VectorChord-BM25: Revolutionize PostgreSQL Search with BM25 Ranking

We’re excited to share something special with you: VectorChord-BM25, a new extension designed to make PostgreSQL’s full-text search even better. Whether you’re building a small app or managing a large-scale system, this tool brings advanced BM25 scoring and ranking right into PostgreSQL, making your searches smarter and faster.

What’s New?

BM25 Scoring & Ranking: Get more precise and relevant search results with BM25, helping you find what matters most.
Optimized Indexing: Thanks to the Block WeakAnd algorithm, searches are quicker and more efficient, even with large datasets.
Enhanced Tokenization: Improved stemming and stop word handling mean better accuracy and smoother performance.

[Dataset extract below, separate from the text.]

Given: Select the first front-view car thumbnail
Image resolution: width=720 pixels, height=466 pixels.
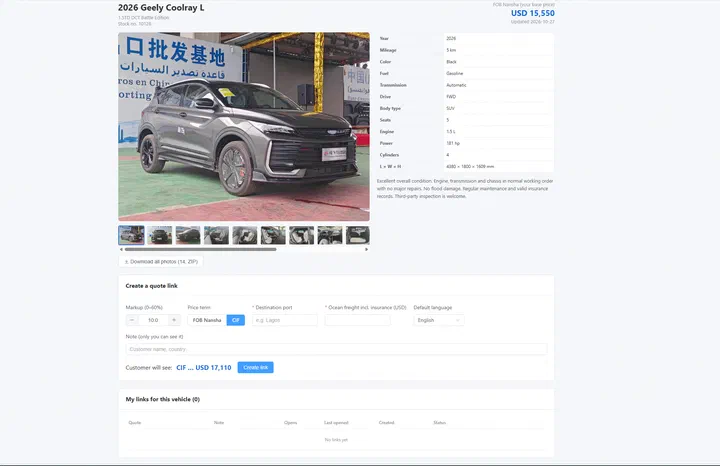Looking at the screenshot, I should (x=131, y=235).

We built VectorChord-BM25 to be simple, powerful, and fully integrated with PostgreSQL—because we believe great tools should make your life easier, not more complicated. We hope you’ll give it a try and let us know what you think.

https://github.com/tensorchord/VectorChord-BM25

BM25

Before we get to the exciting news, let’s take a quick look at BM25, the algorithm that powers modern search engines. BM25 is a probabilistic ranking function that determines how relevant a document is to a search query.

The BM25 formula might look a bit intimidating at first, but let’s break it down step by step to make it easy to understand. Here’s it:

$$\text{score}(Q, D) = \sum_{q \in Q} \text{IDF}(q) \cdot \frac{f(q, D) \, (k_1 + 1)}{f(q, D) + k_1 \cdot \left(1 - b + b \cdot \frac{|D|}{\text{avgdl}}\right)}$$

Term Frequency (TF): The term f(q,D) represents how often the query term q appears in document D. The more a term appears in a document, the higher its relevance score. For example, if "AI" appears 5 times in Document A and 2 times in Document B, Document A gets a higher score for this term.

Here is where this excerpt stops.